▶ _EXTRACTED TEXT_:
------------

Case ID: f2d_171/html/0644-01.html
Source: Caselaw Access Project
Author: {"author": "McLAUGHLIN, Circuit Judge.", "license": "Public Domain", "url": "https://static.case.law/"}
Date Created: 2024-08-24T03:29:51.129683

HARDT et al. v. HELLER BROS. CO.
    No. 9508.
    United States Court of Appeals Third Circuit.
    Argued Oct. 5, 1948.
    Decided Nov. 19, 1948.
    R. Sturgis Ingersoll, of Philadelphia, Pa. (Frederic L. Ballard, Jr., and Ballard, Spahr, Andrews & Ingersoll, all of Philadelphia, on the brief), for appellant.
    Hirsh W. Stalberg, of Philadelphia, Pa. (Harry Shapiro, Edward Stone, and Shapiro, Conner, Rosenfeld & Stalberg, all of Philadelphia, Pa., on the brief), for appellees.
    Before MARIS, McLAUGHLIN, and O’CONNELL, Circuit Judges.
   McLAUGHLIN, Circuit Judge.

This diversity case is- an appeal from a judgment of the district court sitting without a jury, which awarded compensation to appellees for their services on a quantum meruit basis in and about the procuring of a Certificate of Necessity for the appellant. The lower court found the fair value of appellees’ services to appellant in connection therewith to be $45,000 and that appellees were entitled to six per cent interest on the principal sum from July 3, 1941. The interest down to the date of the judgment amounted to $16,575 and brought the total of the judgment to $61,575.

The fact finding by the trial court that a contract of employment did exist between appellees and appellant, though strongly contested below, is not attacked on this appeal. The sole dispute pertains to the amount of compensation allowed.

Certificates of Necessity were part of the national wartime emergency program. They were authorized by Section 124 of the Internal Revenue Code, 54 Stat. 999, Oct. 8, 1940, P.L. 801, 76th Cong., and amendments thereto, 26 U.S.C.A. § 124, known as “The Tax Amortization Law.” They were issued to qualified manufacturers. They certified that a contemplated increase in facilities was necessary in the interest of national defense and allowed an annual deduction of 20% of the cost at the election of the taxpayer. This permitted amortization of such facilities in five years, which period under the program’s theory would exhaust their prospective use. The certificates were designed to provide reasonable protection against bankruptcy at the end of the effort to the manufacturer undertaking “the rapid expansion which the national defense required for an activity of uncertain duration.” Report of the Under Secretary of War, Feb. 15, 1945. The certificates were issued by either the War or Navy Departments. The instant matter came under the War Department. Prior to the issuance of a certificate, the application was investigated by the Office of Production Management and the Army-Navy Munitions Board.

------------

[Stored items]
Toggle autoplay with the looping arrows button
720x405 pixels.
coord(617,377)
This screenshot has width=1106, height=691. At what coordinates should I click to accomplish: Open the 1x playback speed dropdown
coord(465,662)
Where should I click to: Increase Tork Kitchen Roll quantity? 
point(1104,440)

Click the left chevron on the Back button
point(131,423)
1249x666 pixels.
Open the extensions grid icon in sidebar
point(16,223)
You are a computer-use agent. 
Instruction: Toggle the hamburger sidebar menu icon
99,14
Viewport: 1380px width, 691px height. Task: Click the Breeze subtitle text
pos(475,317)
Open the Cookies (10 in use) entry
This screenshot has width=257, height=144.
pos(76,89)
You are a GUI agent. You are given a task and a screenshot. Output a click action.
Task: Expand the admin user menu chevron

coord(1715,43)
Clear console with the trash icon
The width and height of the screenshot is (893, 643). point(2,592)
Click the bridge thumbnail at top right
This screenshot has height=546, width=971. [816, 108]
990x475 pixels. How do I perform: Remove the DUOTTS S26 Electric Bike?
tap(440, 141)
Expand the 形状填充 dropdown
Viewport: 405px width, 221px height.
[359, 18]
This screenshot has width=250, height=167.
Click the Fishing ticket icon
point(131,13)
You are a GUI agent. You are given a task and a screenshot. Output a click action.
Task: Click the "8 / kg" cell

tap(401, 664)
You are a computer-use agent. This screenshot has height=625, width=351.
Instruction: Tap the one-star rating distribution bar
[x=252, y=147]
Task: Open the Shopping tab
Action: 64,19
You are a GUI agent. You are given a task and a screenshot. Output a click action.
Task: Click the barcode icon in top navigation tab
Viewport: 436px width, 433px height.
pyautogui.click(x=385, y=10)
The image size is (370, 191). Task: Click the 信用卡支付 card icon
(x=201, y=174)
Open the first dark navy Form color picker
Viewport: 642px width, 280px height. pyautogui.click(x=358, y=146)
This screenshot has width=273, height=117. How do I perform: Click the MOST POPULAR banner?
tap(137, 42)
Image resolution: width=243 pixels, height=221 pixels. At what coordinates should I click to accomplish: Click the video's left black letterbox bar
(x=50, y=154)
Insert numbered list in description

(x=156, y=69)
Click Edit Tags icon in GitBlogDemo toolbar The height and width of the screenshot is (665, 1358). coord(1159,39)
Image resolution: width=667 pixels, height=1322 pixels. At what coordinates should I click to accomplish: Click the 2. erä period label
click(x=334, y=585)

------------

▶ _EXERCISE DESCRIPTION_:
Resume the appeals court opinion on the Certificate of Necessity fee dispute, continuing after its last sentence.

▶ _ANSWER TO THIS EXERCISE_:
Near the beginning of the year 1941, the appellant, Heller Brothers Company, which had then been engaged in the manufacture of steel for many years, was desirous of expanding into war work. Arthur H. Hunter was a steel salesman for Heller Brothers. He had a contract with his employer allowing him 50% of the profits on orders secured by him. He also had control of a patented line of steel products. He was very much interested in the expansion program. Prior to any connection of appellees with the matter he, with other personnel of the appellant, had prepared an application for a Certificate of Necessity on behalf of Heller Brothers. A New York firm of engineering consultants was assisting in this. The application had not been filed with the War Department.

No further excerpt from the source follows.